ESSENTIALLY, Lucas said, P&G is building a medical business out of its core detergent franchise. In particular, bisphosphonates have grown out of the chemistry of creating soapsuds to reveal their potential for osteoporosis treatment. P&G's Actonel (risedronate sodium) is a bisphosphonate that regulates bone metabolism. Fosamax (alendronate sodium) by Merck and Aredia (pamidronate disodium) by Novartis are other bisphosphonate-based osteoporosis medications.
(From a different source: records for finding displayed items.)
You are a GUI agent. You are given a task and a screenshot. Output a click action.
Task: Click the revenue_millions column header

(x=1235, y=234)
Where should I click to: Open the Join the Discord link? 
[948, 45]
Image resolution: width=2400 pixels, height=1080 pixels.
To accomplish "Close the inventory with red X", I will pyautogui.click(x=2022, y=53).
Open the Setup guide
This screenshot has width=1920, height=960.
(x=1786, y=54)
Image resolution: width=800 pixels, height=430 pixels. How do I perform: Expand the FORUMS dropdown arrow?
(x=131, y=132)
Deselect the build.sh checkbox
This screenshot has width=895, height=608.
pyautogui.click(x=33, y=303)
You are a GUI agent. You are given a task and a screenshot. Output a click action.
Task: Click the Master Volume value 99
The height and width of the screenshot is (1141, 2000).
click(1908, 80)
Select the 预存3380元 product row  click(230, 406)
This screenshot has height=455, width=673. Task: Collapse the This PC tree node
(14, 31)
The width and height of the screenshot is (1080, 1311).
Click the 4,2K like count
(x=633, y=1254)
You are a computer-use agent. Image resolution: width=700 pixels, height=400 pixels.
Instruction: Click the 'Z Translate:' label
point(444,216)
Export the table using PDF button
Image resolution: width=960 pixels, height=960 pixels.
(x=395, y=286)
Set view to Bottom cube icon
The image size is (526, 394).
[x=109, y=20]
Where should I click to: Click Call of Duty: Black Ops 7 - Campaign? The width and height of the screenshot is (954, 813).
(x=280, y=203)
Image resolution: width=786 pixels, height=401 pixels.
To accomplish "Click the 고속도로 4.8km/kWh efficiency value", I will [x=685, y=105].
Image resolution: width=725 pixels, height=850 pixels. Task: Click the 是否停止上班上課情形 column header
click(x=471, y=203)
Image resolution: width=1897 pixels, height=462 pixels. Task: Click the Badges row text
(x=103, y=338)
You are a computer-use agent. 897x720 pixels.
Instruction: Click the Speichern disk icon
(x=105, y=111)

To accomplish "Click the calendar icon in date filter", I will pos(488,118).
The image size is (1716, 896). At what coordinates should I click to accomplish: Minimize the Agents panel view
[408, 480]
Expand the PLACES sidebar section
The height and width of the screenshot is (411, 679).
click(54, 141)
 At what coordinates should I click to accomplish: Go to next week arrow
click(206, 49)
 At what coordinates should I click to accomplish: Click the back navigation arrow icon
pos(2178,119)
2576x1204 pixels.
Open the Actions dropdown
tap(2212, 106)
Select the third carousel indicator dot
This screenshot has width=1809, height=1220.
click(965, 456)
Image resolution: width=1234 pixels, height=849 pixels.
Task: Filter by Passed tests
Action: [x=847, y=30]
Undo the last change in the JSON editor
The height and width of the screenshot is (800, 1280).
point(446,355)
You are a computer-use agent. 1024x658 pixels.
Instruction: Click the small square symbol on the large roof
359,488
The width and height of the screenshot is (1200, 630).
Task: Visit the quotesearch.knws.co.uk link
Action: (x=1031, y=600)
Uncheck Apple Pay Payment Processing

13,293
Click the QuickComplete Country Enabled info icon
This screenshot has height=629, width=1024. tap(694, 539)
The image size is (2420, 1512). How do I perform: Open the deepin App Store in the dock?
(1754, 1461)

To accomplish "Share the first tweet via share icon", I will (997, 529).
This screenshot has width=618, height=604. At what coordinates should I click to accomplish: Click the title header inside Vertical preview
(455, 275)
P&G is not interested in expanding in the crowded space of current treatments, Lucas said. The ideal drug candidate would be a small molecule that promotes bone growth and has a profile "better than a bisphosphonate." P&G had identified this strategic need internally when Sequenom approached it with an idea for an alliance. A $30 million collaboration ensued and has been in place for six months. The companies are currently working on expanding genomic validation of targets and expect three to five compounds to be ready for in vivo validation experiments soon.